* LA CONSIGNE
Pouvez-vous recopier à l'identique tout ce qui va de la ligne contenant « Given: Click the VIDA health label » jusqu'à celle contenant « Looking at the screenshot, I should 55,731. », ces deux lignes comprises, sans reprendre les images ?

* DONNÉES DE TRAVAIL
------------------------------------------------
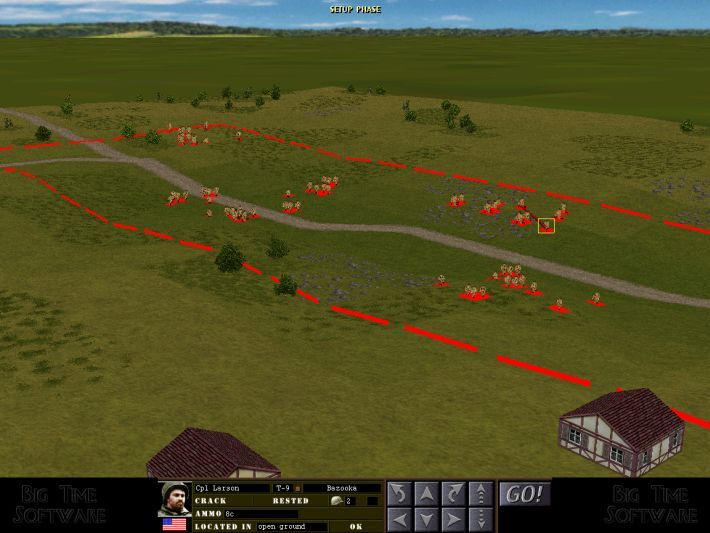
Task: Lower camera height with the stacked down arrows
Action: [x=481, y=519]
------------------------------------------------
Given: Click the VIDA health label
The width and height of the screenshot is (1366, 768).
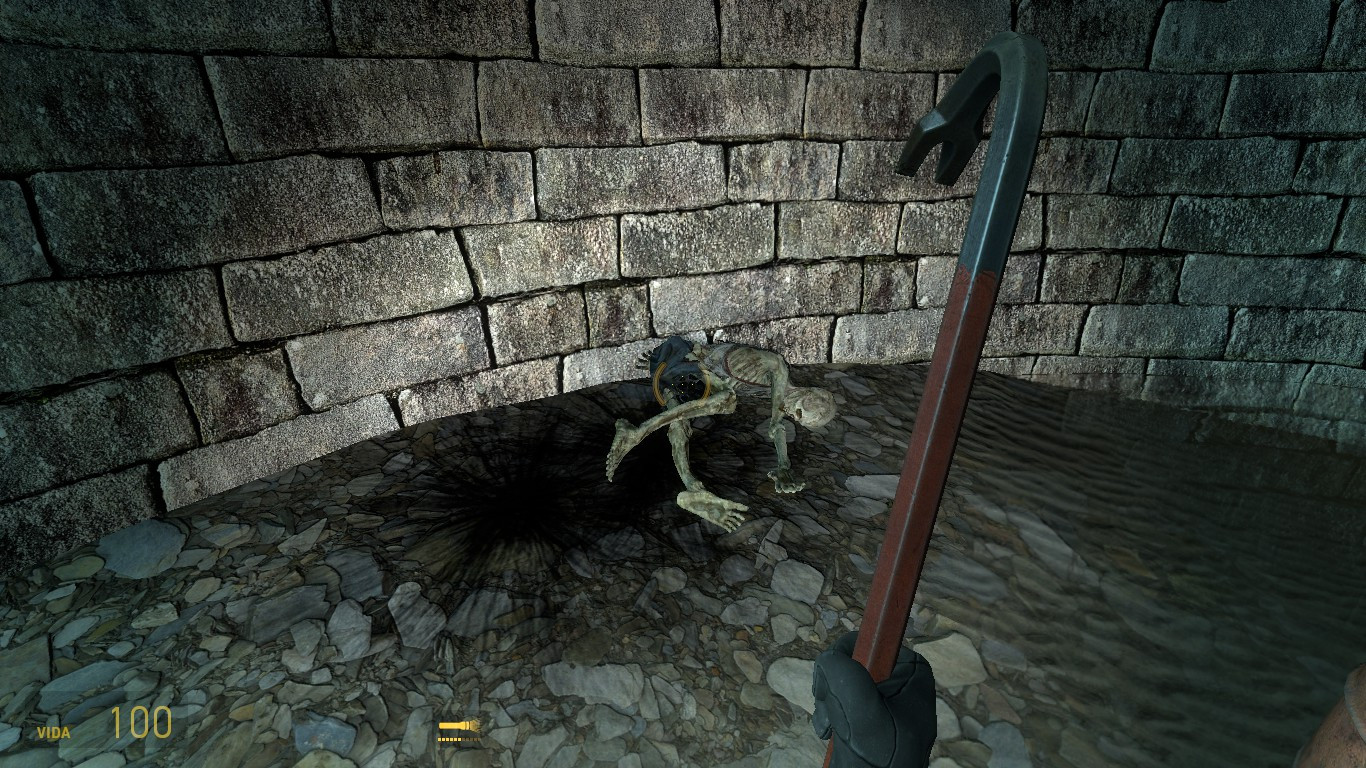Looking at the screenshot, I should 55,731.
------------------------------------------------
* RÉSULTAT FINAL
Given: Click the VIDA health label
The width and height of the screenshot is (1366, 768).
Looking at the screenshot, I should 55,731.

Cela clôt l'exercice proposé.